### AIM OF THE TASK:
Copy the records below exactly, from the line containing "The image size is (700, 700)." through the last line, and leave out every picture.

═════ DATA FOR REVIEW ═════

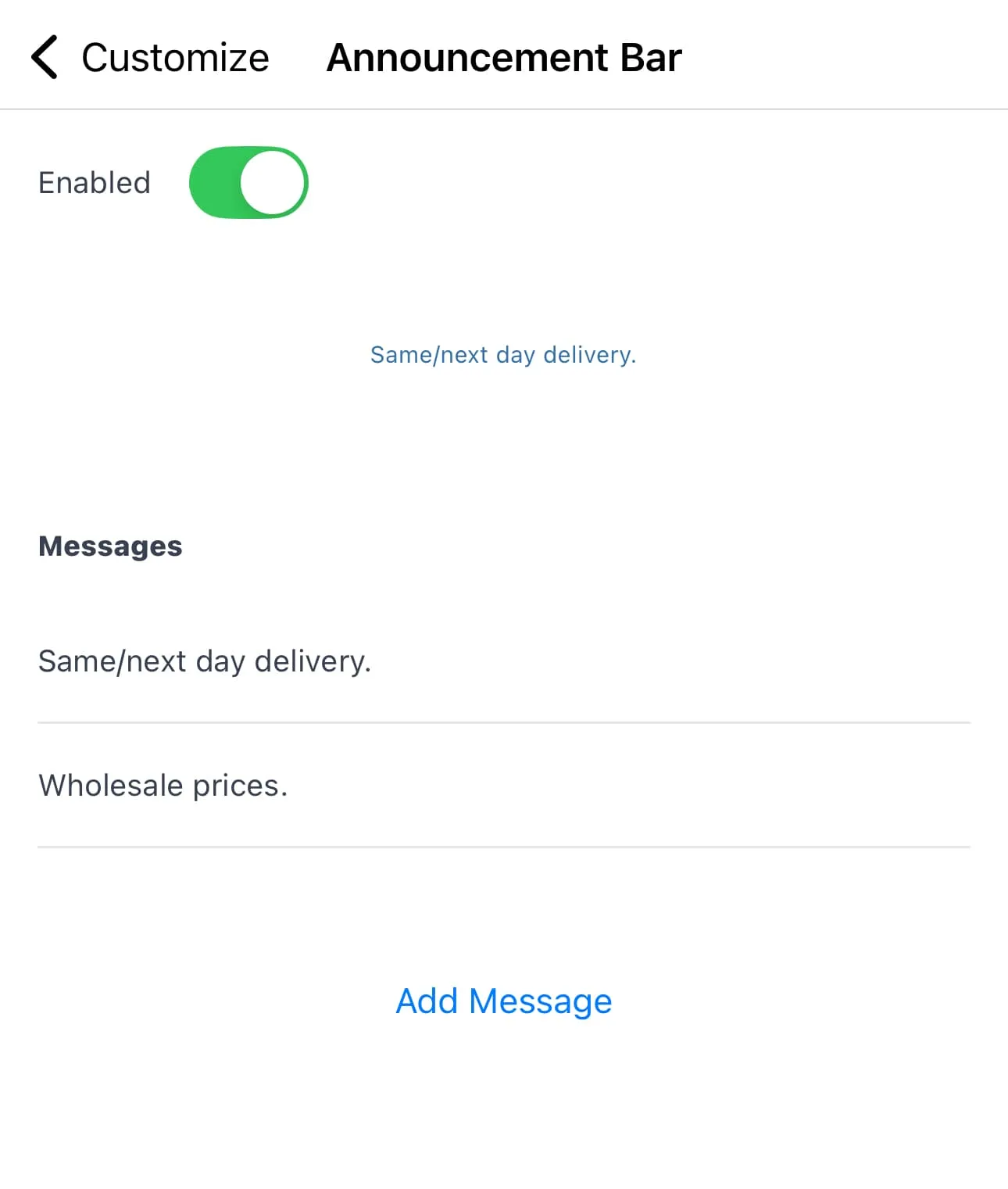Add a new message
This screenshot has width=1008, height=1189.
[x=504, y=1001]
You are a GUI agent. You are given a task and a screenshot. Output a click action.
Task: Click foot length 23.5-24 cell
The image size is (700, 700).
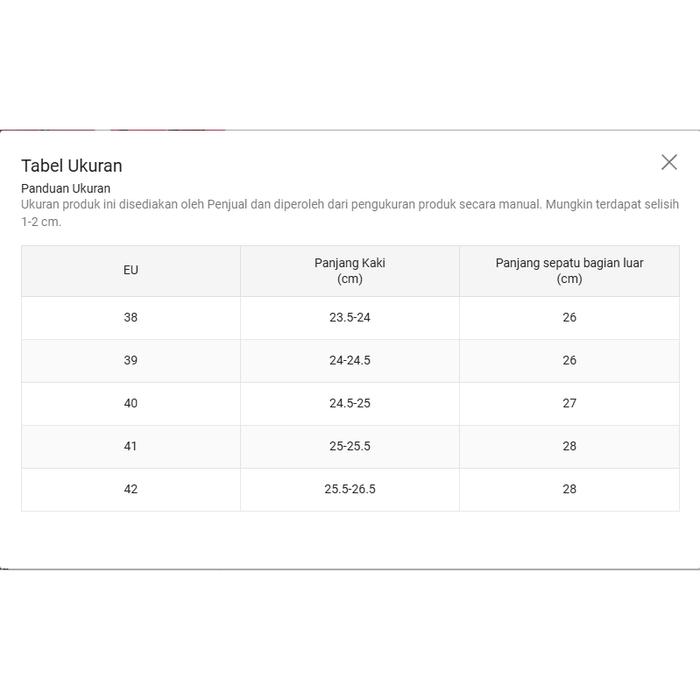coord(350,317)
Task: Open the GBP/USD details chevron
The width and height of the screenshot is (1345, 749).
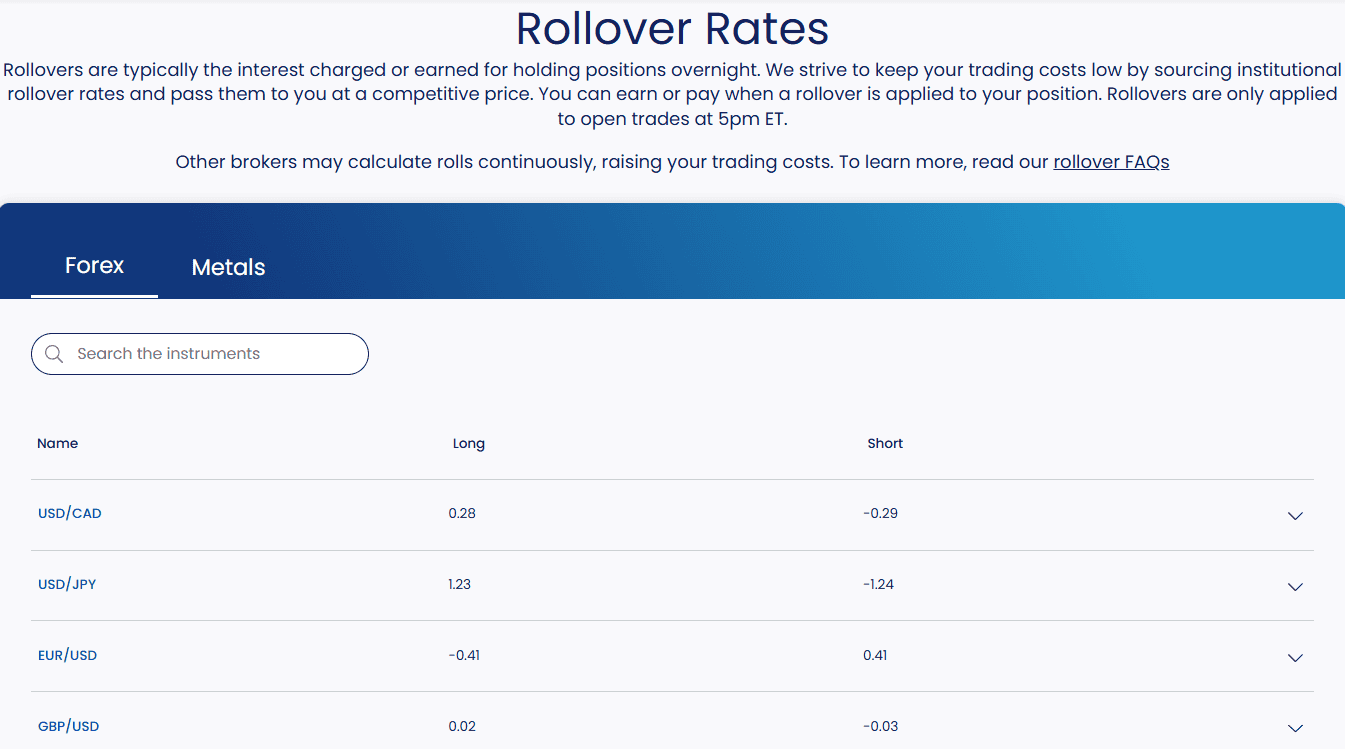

═════

### THE ANSWER:
The image size is (700, 700).
coord(350,317)
Task: Open the GBP/USD details chevron
The width and height of the screenshot is (1345, 749).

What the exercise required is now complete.